Skip to Content
Release NotesInsightcloudsecIndex

May 14, 2024

This release includes the ServiceNow CMDB integration, an improved Bulk Email Bot action, more detailed AWS Instance Interface harvesting, and several bug fixes.

Release Summary

InsightCloudSec is pleased to announce release version 24.5.14. This release includes the ServiceNow CMDB integration, an improved Bulk Email Bot action, more detailed AWS Instance Interface harvesting, and several bug fixes.
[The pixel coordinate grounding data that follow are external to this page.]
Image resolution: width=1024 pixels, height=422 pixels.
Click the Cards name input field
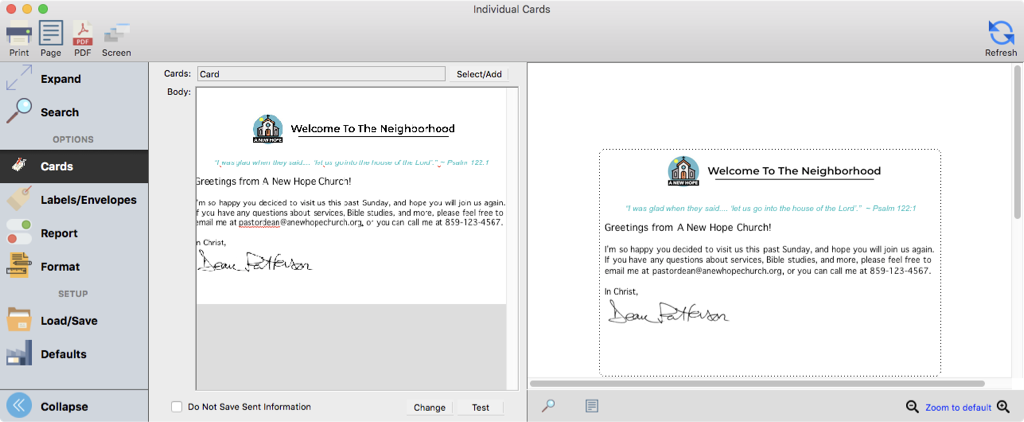click(320, 74)
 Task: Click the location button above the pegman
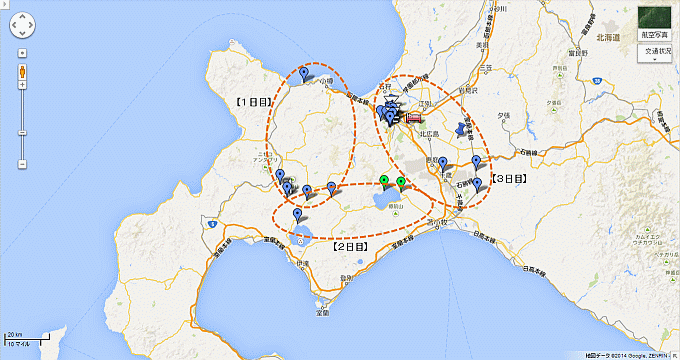coord(22,53)
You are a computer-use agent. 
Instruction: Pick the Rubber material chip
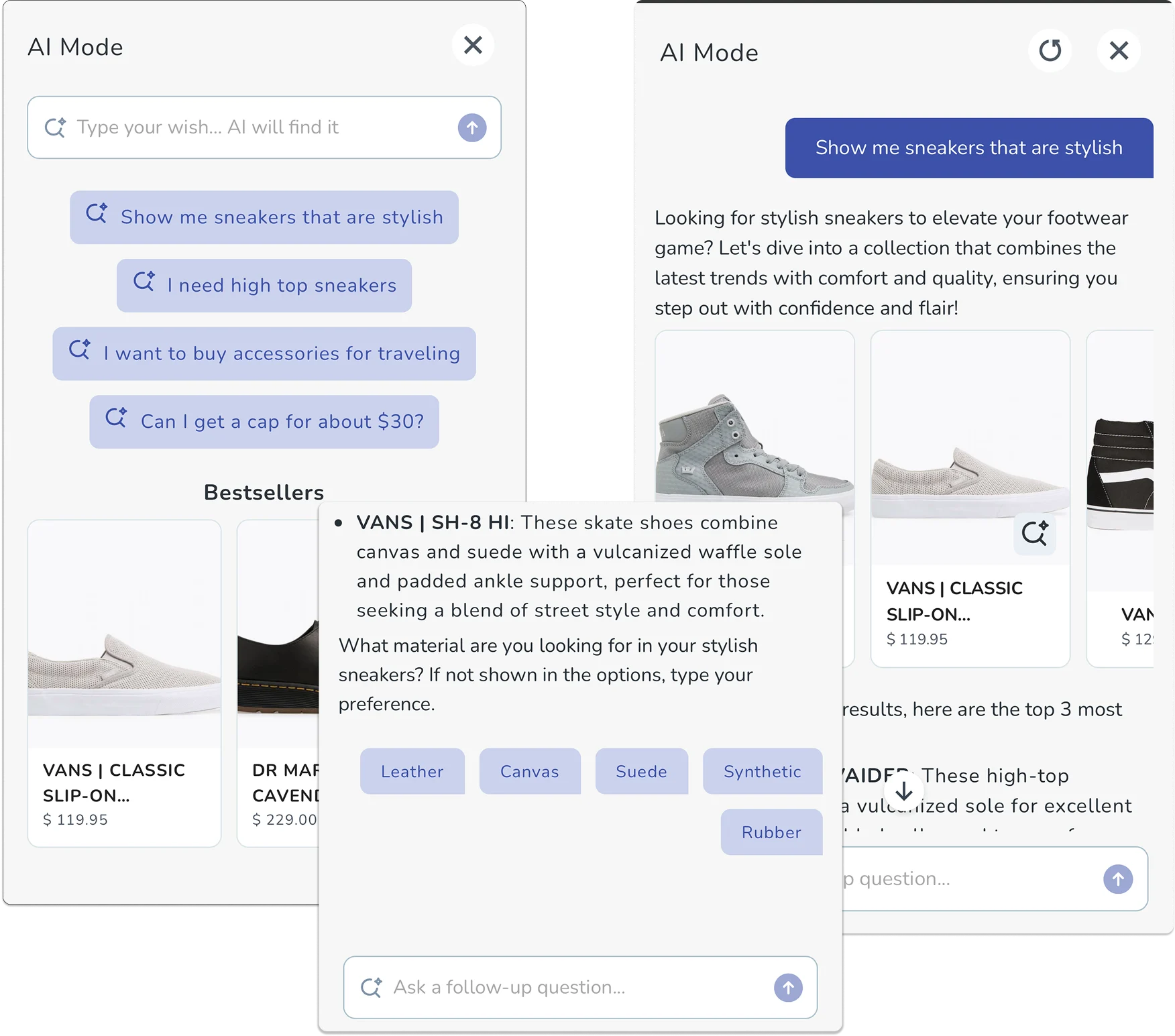tap(772, 832)
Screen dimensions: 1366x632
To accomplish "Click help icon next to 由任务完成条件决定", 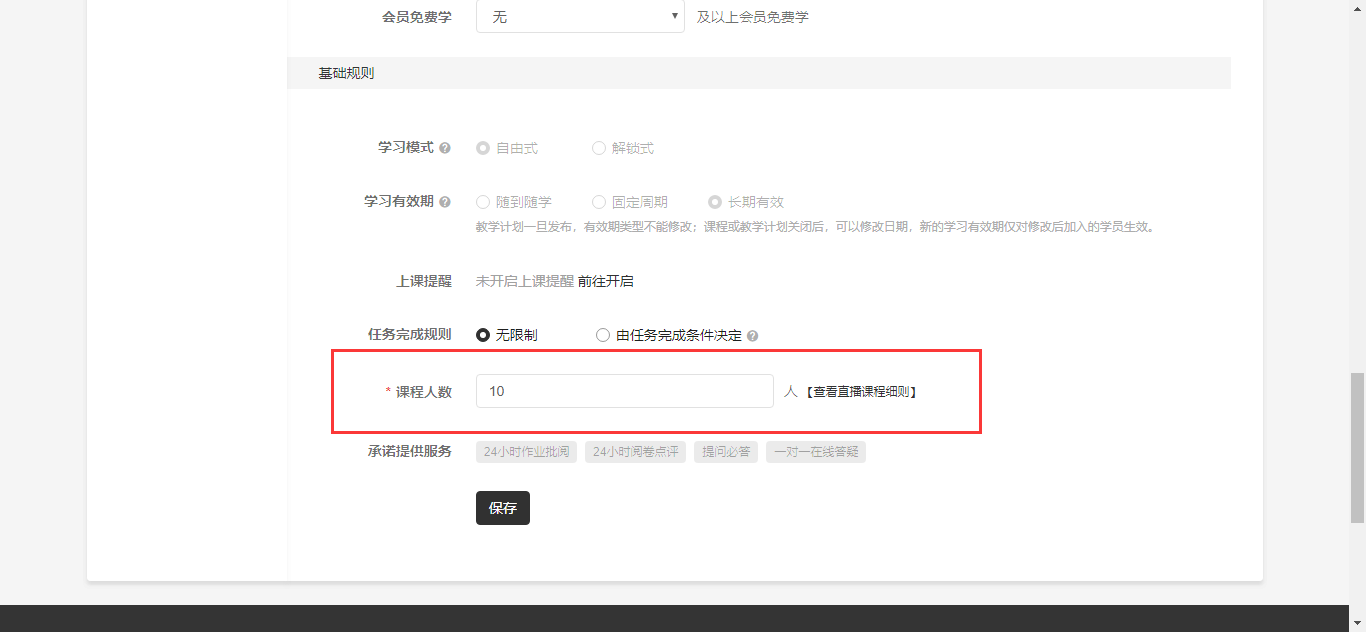I will click(x=752, y=336).
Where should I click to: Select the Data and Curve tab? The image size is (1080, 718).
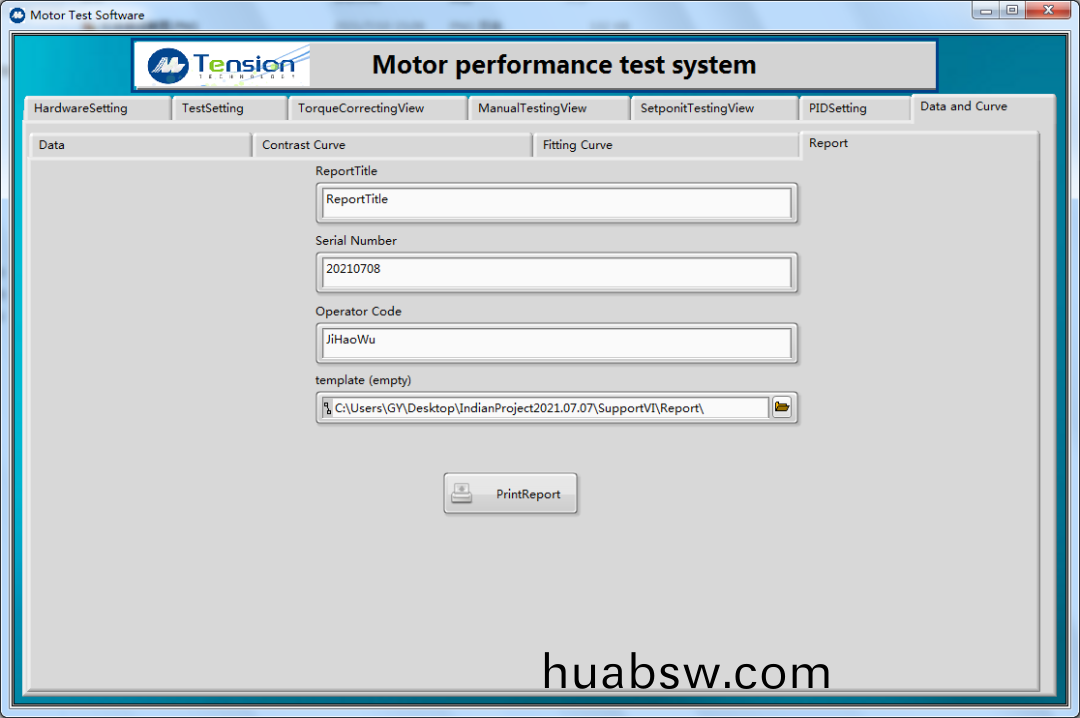coord(963,106)
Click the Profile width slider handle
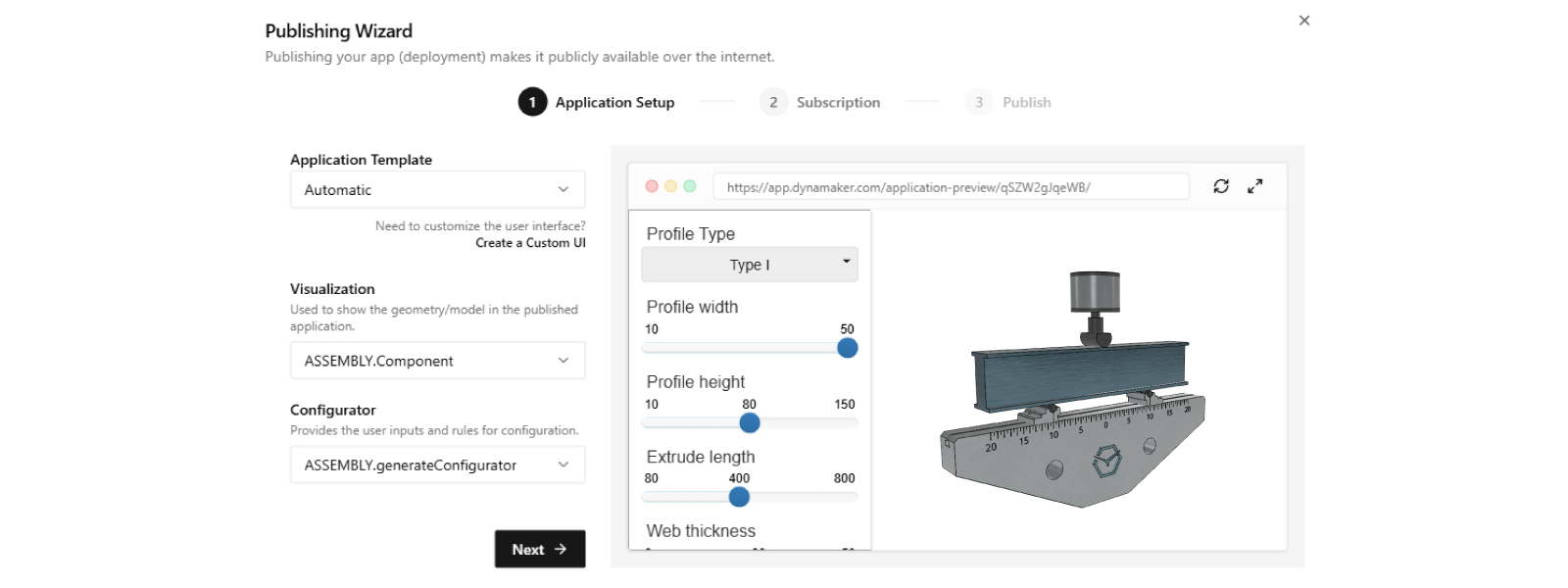This screenshot has width=1568, height=588. click(848, 348)
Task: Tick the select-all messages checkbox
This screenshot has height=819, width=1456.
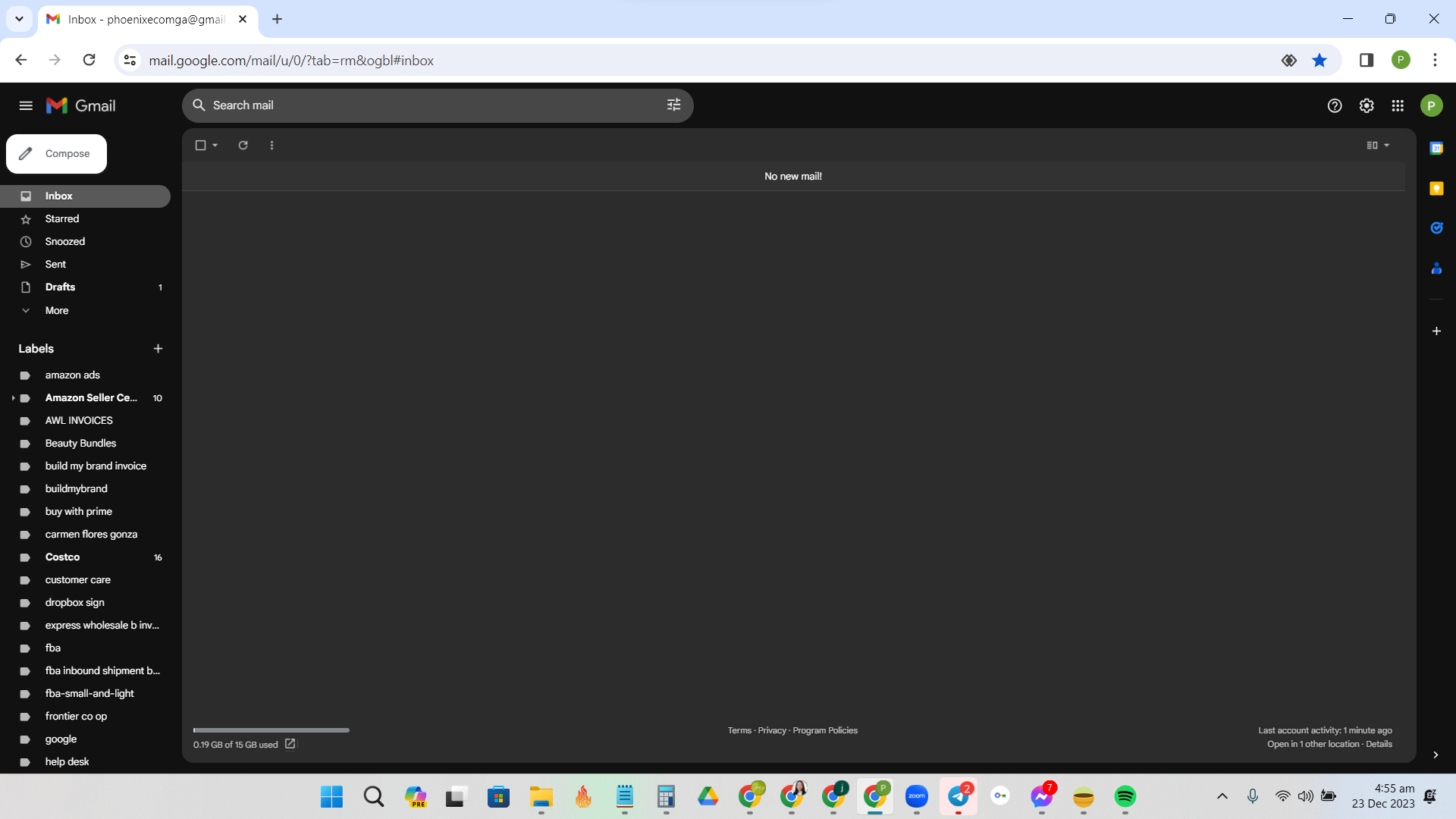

Details for self-hosted customers

  • Release Availability - Thursday, May 16, 2024
    • The latest Terraform template (static files and modules) can be found here. Modules can be updated with the terraform get -update command.
  • Amazon Elastic Container Repository (ECR) Image Tags - The Amazon Web Services (AWS) Elastic Container Repository (ECR) build images for this version of InsightCloudSec can be obtained using the following tags (all versions can be found here):
    • latest
    • v24.5.14
    • v24.5.14.5e9493d80
  • ECR Build ID - 5e9493d80dd7232f41b377d4aa90ffeead514179
⚠️

Permissions Update: AWS

These permissions were missing from the AWS onboarding CloudFormation Template (CFT).

For AWS Read-Only Users:

  • \"elasticfilesystem:DescribeTags\"
  • \"sagemaker:ListTags\"
  • \"rds:DescribeDBSnapshotAttributes\"
  • \"rds:DescribeDBClusterSnapshotAttributes\"
  • \"route53:ListTagsForResources\"
  • \"elasticache:ListTagsForResource\"
  • \"workspaces:DescribeTags\"
  • \"acm:ListTagsForCertificate\"
  • \"ec2:DescribeImportImageTasks\"
  • \"es:ListTags\"
  • \"route53:ListTagsForResource\"
  • \"ec2:DescribeSnapshotAttribute\"
  • \"rds:ListTagsForResource\"
  • \"redshift:DescribeTags\"

New

  • Added the ServiceNow CMDB Integration to synchronize data between InsightCloudSec and ServiceNow CMDB. The Rapid7 InsightCloudSec for CMDB application provides end-to-end integration for managing cloud asset inventory and cloud configurations. For more information, review the documentation.

Improved

  • Updated the Load Balancer Without Any Associated Security Groups Query Filter to take into consideration Load Balancers of network type.
  • Added a new option to the Send Bulk Email Bot action to ignore recipient refusals.
  • Added Source Document support for Azure NAT Gateway Resources.
  • Updated the AWS Instance Interface harvesting process to collect data related to the requester ID (who requested the network interface for load balancer interfaces) and the type of network interface (for example, network load balancer interface). This change will trigger any Bot workflows that are set up to monitor for modifications.

Fixed

  • Fixed an issue where Host Vulnerability Assessment (HVA) errors were not displaying in the Assessment Coverage window.
  • Fixed an issue where some Google Cloud Platform resources were missing parts of their Source Documents.
  • Fixed an issue where HVAs would fail if performed in a different region than the resource.
  • Fixed a misspelling in the title of the FFIEC Compliance Pack.
  • Fixed an issue with harvesting AWS Glue’s custom connections.
  • Updated the AWS onboarding CFT for missing permissions.